What you should do >>
In the passage below on integrals of elliptic integrals, which transformation is applied to the integral of $K'^2$?

Excerpted passage >>
# # # # #

Well as far as I have seen Closed Form of the First Integral is not known, so our first step should be to remove the same term from the second integral such that both cancel out.

Using $k\to k'$ on the Second Integral we have, $$\int_0^1\frac{kk'}{2-k^2}K^2dk=\int_0^1K'^2dk-\int_0^1\frac{K'^2}{1+k^2}dk$$

Using Landen's Transformation on the Integral of $K'^2$ we get,

$$K\left[\frac{1-k}{1+k}\right]=\left(\frac{1+k}{2}\right)K'$$

$$\int_0^1K'^2dk=2\int_0^1K^2dk$$

Use it again on the Second Integral we get,

$$\int_0^1\frac{K'^2}{1+k^2}dk=\int_0^1K^2dk+2\int_0^1\frac{kK^2}{1+k^2}dk$$

So finally we obtain,

$$I=2\int_0^1\frac{kK^2}{1+k^2}dk$$

Using Theorem 1 Equation $(15)$ from MOMENTS OF PRODUCTS OF ELLIPTIC INTEGRALS and setting $t=i$ results in,

$$\int_0^1\frac{kKK'}{1+k^2}dk=\frac{\Gamma^4(1/4)}{128}$$

Now we just need to prove that both of these Integrals are equal.

$$0=\int_0^1\frac{k}{1+k^2}[KK'-K^2]dk$$

I am having trouble in this part.

# # # # #

Data lines >>
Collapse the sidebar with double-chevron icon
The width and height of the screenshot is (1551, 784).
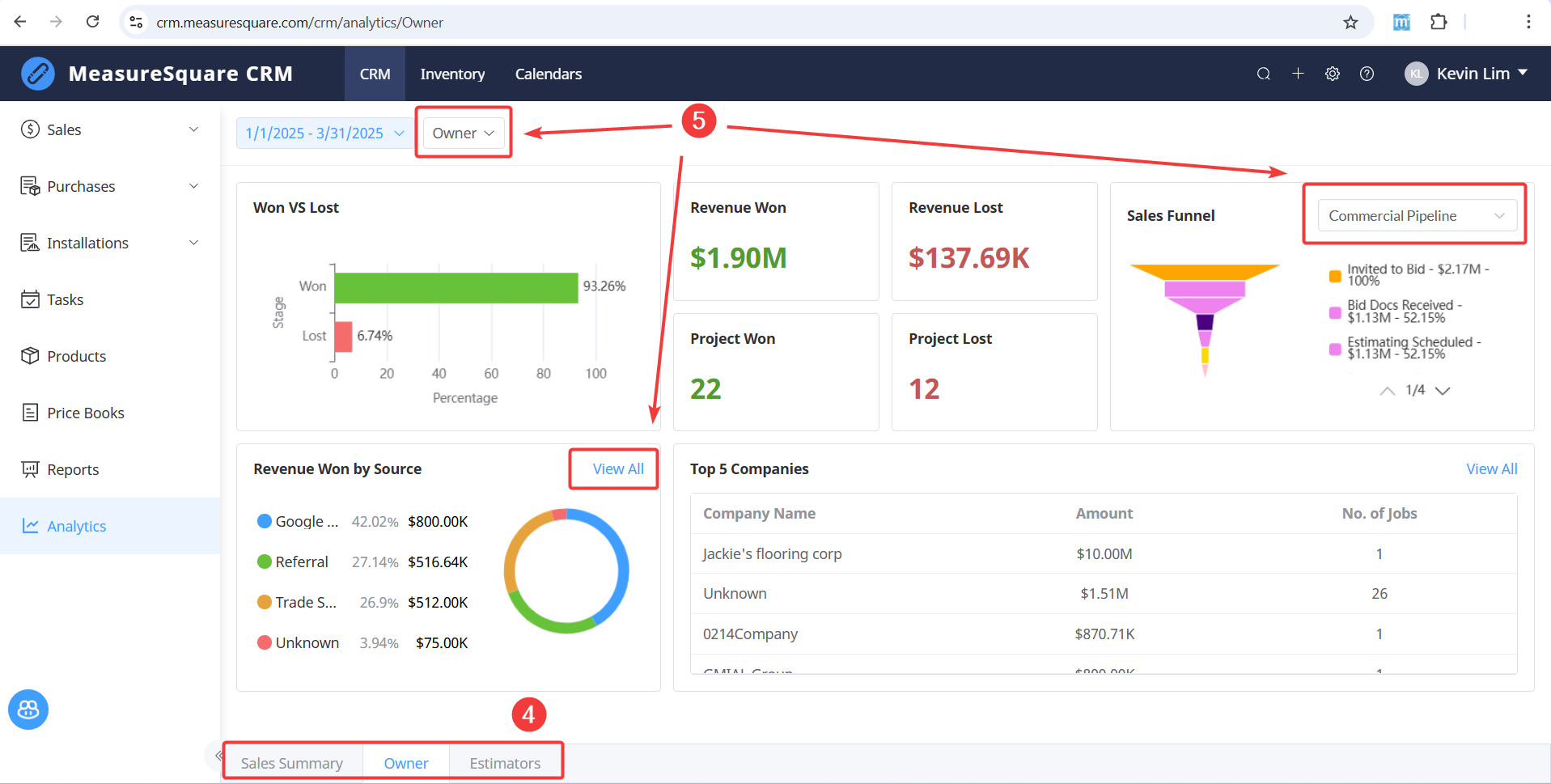point(218,756)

# # # # #

Answer for the task >>
Landen's Transformation